═════ DATA RECORDS ═════
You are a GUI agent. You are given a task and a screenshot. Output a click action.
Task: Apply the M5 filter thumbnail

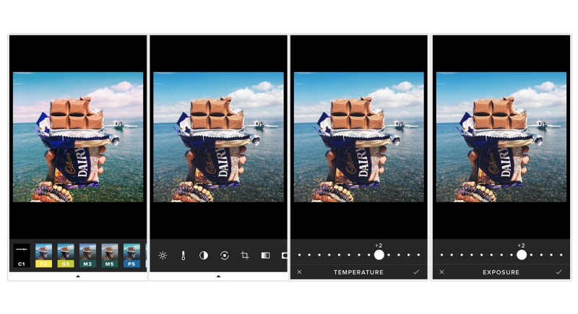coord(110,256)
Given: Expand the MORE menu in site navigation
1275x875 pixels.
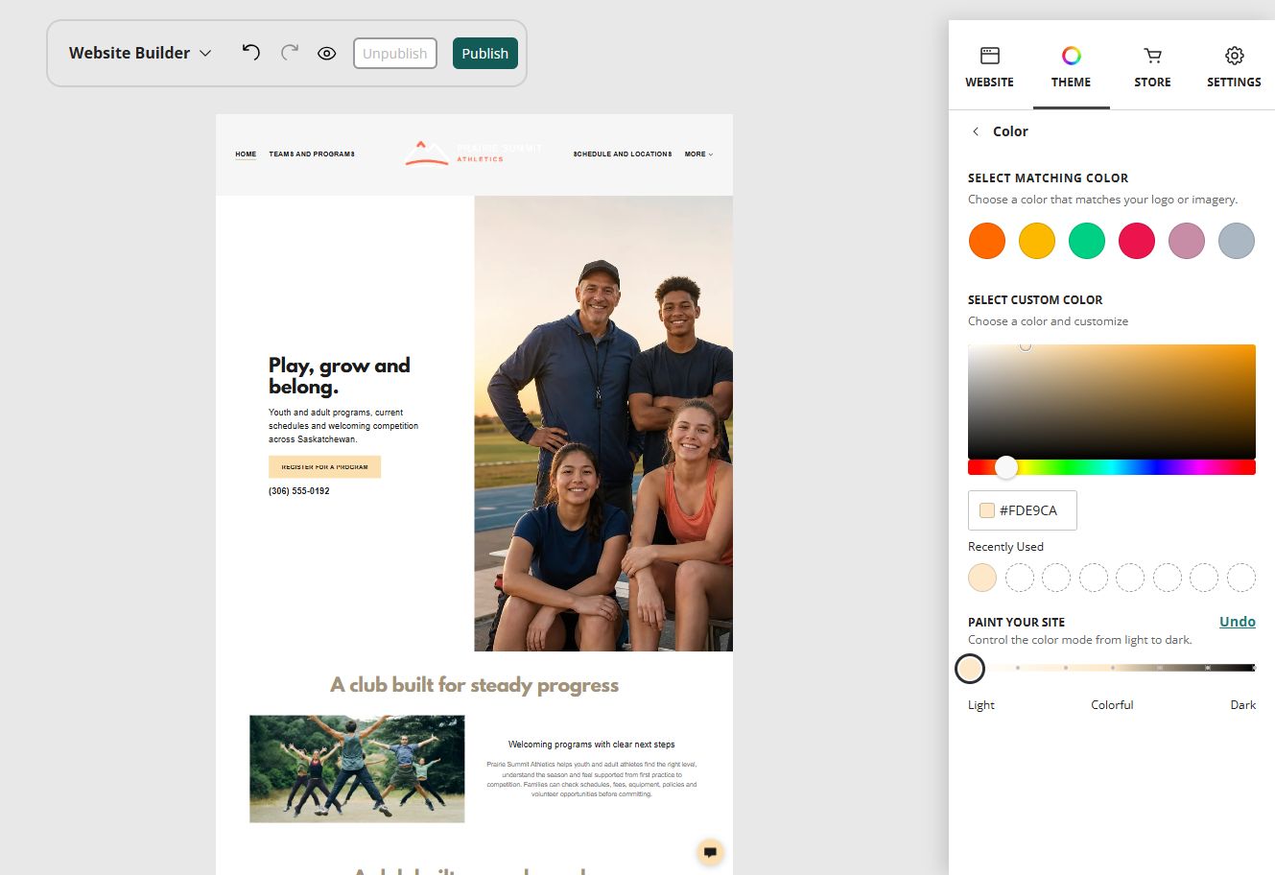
═════
═════ DATA RECORDS ═════
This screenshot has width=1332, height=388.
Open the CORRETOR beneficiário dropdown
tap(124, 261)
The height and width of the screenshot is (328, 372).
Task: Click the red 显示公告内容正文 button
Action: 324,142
═════
WORK TASK: Return the lines above from the one with "Task: Apply the M5 filter thumbnail" through the one with "1275x875 pixels.", verbatim and nothing else. Omit every picture.

RESPONSE BELOW:
Task: Apply the M5 filter thumbnail

coord(110,256)
Given: Expand the MORE menu in site navigation
1275x875 pixels.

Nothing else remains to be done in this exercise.